## INSTRUCTIONS FOR THE TASK
Please list every line below that contains the word "each". Case counts.

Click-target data
● ● ● ● ●
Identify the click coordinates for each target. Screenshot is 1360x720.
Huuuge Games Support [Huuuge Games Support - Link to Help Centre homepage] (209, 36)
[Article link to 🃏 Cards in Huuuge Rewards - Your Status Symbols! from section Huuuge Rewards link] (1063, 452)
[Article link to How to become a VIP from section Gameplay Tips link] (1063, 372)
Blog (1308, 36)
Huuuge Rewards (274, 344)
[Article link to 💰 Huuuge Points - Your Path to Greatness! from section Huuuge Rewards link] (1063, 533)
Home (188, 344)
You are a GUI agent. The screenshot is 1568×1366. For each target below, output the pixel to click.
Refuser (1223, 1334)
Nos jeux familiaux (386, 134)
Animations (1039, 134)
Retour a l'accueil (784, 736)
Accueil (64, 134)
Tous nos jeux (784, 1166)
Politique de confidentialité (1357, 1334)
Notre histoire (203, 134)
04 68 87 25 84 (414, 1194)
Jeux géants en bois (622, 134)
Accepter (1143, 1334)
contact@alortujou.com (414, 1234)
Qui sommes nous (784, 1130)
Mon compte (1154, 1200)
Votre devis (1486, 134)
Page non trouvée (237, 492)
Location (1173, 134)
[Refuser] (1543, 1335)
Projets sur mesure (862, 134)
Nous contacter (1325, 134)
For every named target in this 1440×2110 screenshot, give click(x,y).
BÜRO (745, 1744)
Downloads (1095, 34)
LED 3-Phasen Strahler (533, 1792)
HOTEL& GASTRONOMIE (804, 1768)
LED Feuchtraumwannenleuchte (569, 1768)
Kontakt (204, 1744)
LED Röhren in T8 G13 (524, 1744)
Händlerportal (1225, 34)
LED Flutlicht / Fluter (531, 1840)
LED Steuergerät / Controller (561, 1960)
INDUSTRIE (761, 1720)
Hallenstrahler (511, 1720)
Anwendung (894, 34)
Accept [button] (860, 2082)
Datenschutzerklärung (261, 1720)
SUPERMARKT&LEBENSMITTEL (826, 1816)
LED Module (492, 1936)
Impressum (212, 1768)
● ● ● ● ●
## EXERCISE OUTPUT
Identify the click coordinates for each target. Screenshot is 1360x720.
You are a GUI agent. The screenshot is 1568×1366. For each target below, output the pixel to click.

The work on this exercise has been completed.